On July 21, 2023, Mr. Clossin, the Bank and the Company entered to a First Amendment to Amended and Restated Employment Agreement (the “Clossin Employment Agreement Amendment”) which amended the Amended and Restated Employment Agreement, dated as of April 24, 2014 (the “Clossin Employment Agreement”), among the Bank, the Company and Mr. Clossin. As provided in the Clossin Employment Agreement Amendment, in order to promote an orderly transition following Mr. Clossin’s retirement as President and Chief Executive Officer of the Company, Mr. Clossin will continue as an employee of the Company through December 31, 2023. Mr. Clossin will receive a salary at an annualized rate of approximately $500,000, plus any increases granted by the Company’s Board of Directors, and will be eligible to participate in the Incentive Plan. Under the Incentive Plan, Mr. Clossin will be eligible to earn an Annual Cash Incentive Award of up to 75% of his base salary immediately prior to the date of the Clossin Employment Agreement Amendment.


Subject to the terms and conditions of the Clossin Employment Agreement Amendment, the Bank and the Company will treat Mr. Clossin’s termination of employment on December 31, 2023 as a “Retirement” with the consent of the Company for purposes of Mr. Clossin’s outstanding equity awards.

Other than as set forth in the Clossin Employment Agreement Amendment, the terms and conditions set forth in the Clossin Employment Agreement continue in full force and effect.

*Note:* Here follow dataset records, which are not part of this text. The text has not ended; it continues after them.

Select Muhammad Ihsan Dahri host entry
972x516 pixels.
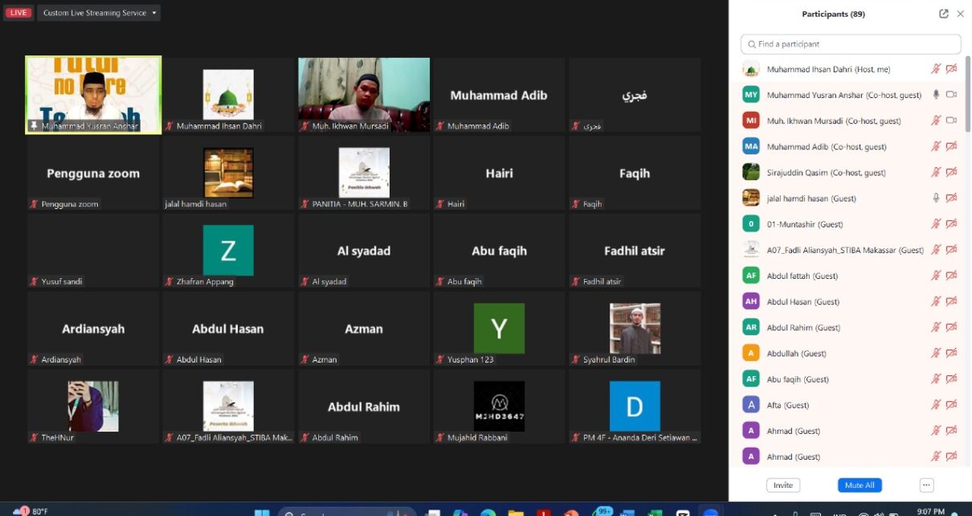click(827, 69)
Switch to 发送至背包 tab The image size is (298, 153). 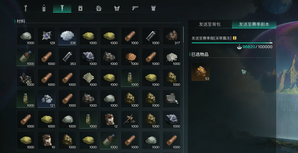(210, 24)
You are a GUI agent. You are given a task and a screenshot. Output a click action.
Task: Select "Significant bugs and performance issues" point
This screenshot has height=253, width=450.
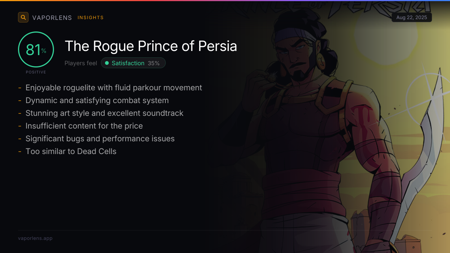(100, 139)
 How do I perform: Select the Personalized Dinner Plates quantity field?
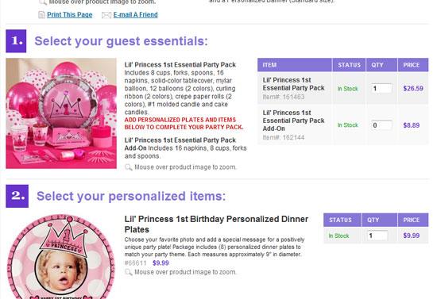(x=377, y=236)
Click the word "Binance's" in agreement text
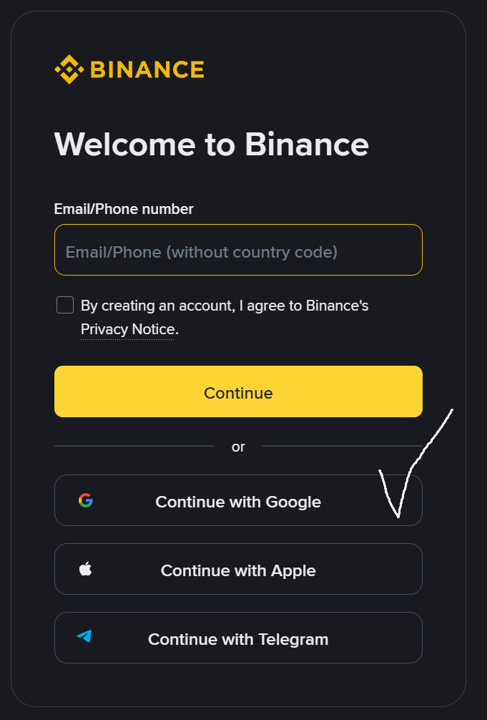The height and width of the screenshot is (720, 487). (338, 306)
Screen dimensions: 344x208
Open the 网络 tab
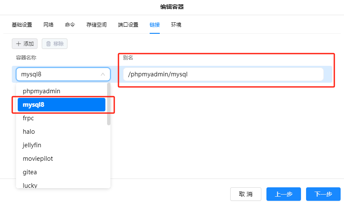click(48, 25)
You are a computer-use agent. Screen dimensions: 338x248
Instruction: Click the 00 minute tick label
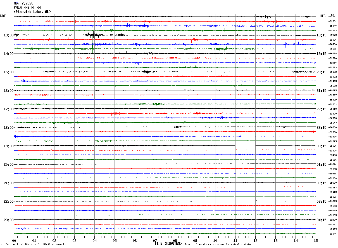14,240

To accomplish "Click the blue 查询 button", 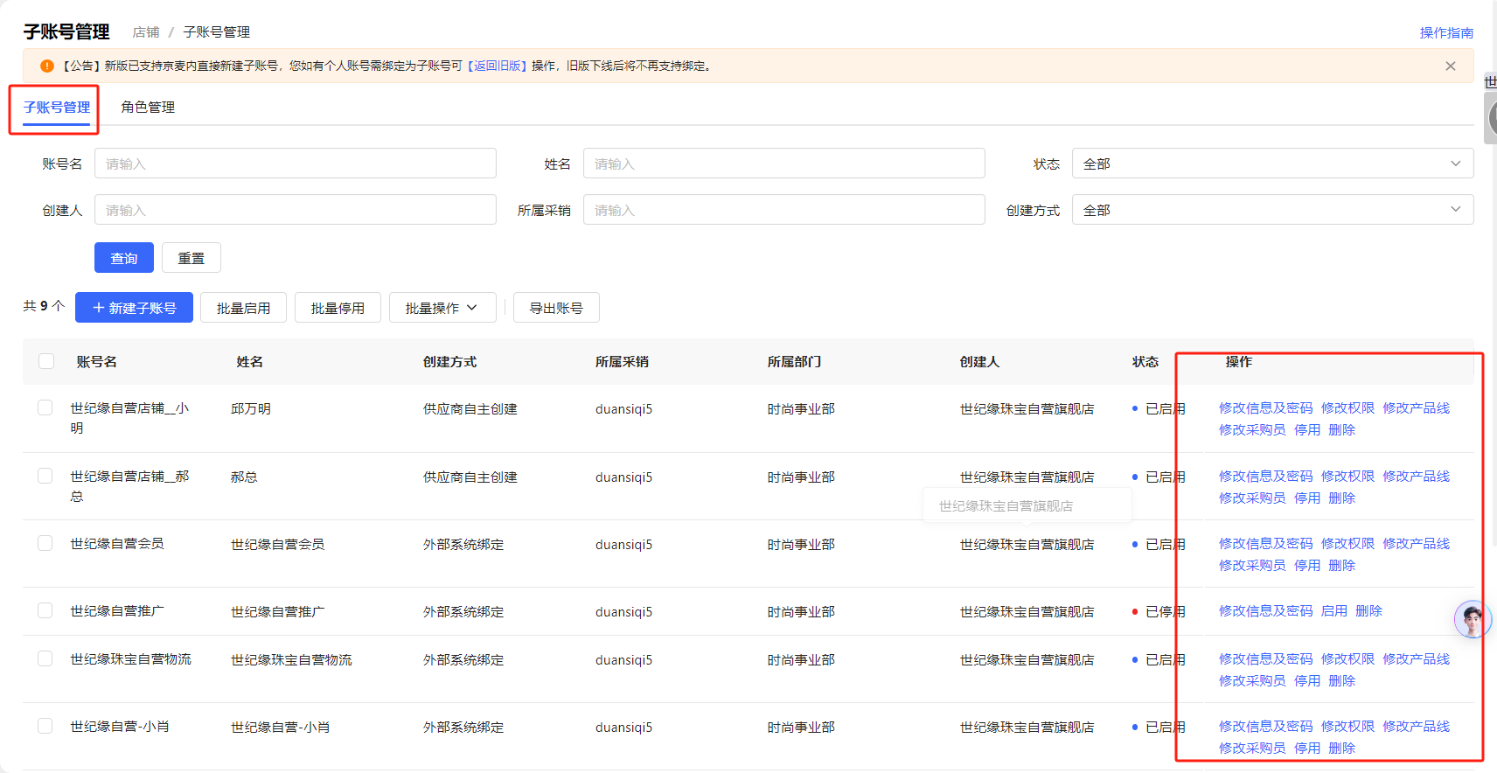I will coord(124,258).
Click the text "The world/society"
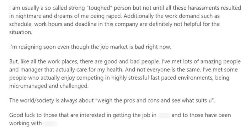251x130 pixels. [32, 101]
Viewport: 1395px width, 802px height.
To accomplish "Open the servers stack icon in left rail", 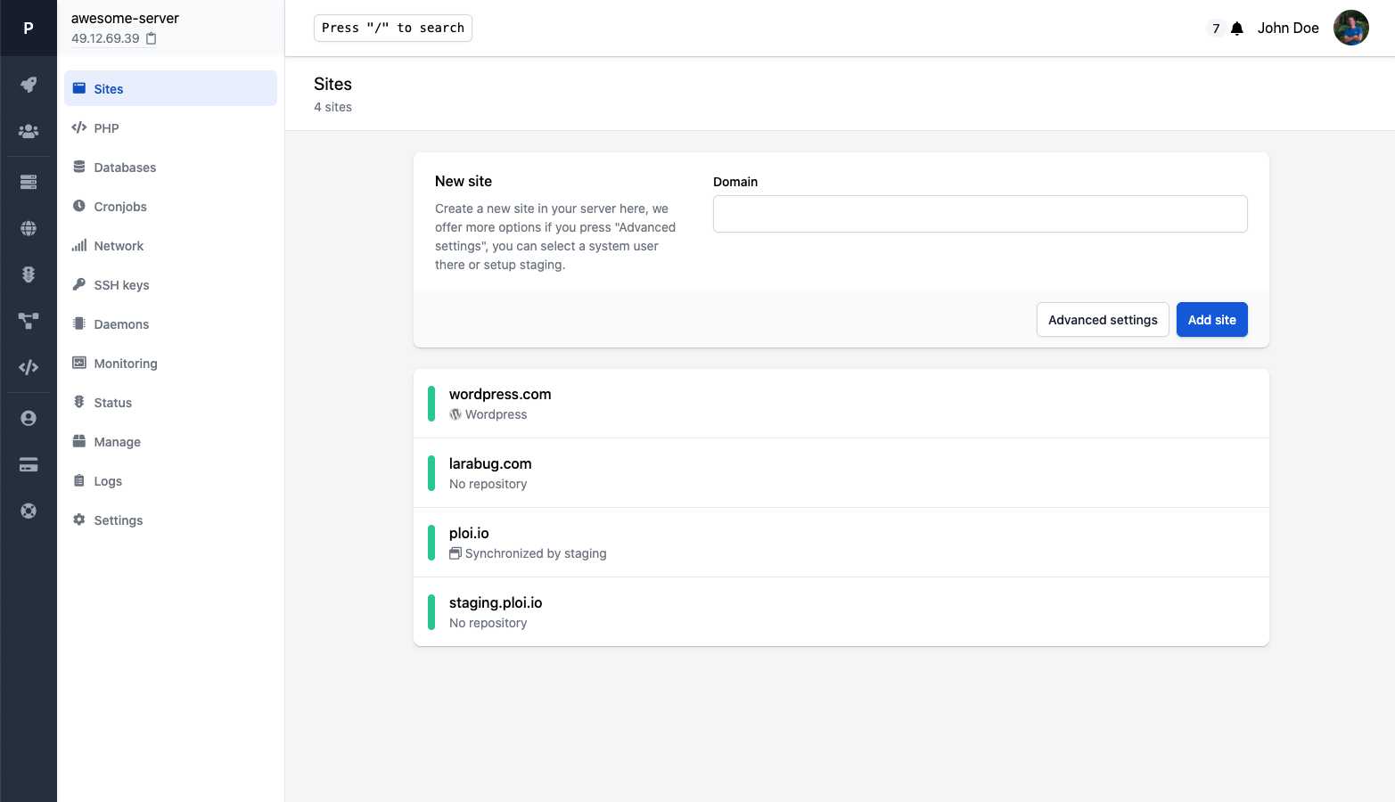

The foregoing description of the Clossin Employment Agreement Amendment does not purport to be complete and is qualified in its entirety by reference to the full text of the Clossin Employment Agreement Amendment, a copy of which is filed as Exhibit 10.2 to this Current Report on Form 8-K and is incorporated herein by reference.

Amendment to Clossin Restricted Stock Agreements

On July 21, 2023, Mr. Clossin and the Company entered into a First Amendment to Restricted Stock Agreement (the “RSU Agreement Amendment”) to Mr. Clossin’s currently in-place restricted stock agreements (collectively, the “RSU Agreements”). As provided in the RSU Agreement Amendment, if Mr. Clossin’s employment with the Company is terminated for any reason other than Mr. Clossin’s death, disability or retirement with the consent of the Company, all rights of Mr. Clossin to his equity awards which remain subject to restrictions will terminate and be forfeited in their entirety. If Mr. Clossin dies or becomes disabled during the term of his employment with the Company, Mr. Clossin or his beneficiary will receive Mr. Clossin’s equity awards which remain subject to restrictions when, if and to the extent the restrictions lapse. If Mr. Clossin retires with the consent of the Company, Mr. Clossin will receive his equity awards which remain subject to restrictions when, if and to the extent the restrictions lapse; provided that in the event that Mr. Clossin breaches the non-solicitation and non-competition provisions of the RSU Agreements, as amended, prior to the lapse of the restrictions, all rights of Mr. Clossin to such equity awards will terminate and be forfeited in their entirety.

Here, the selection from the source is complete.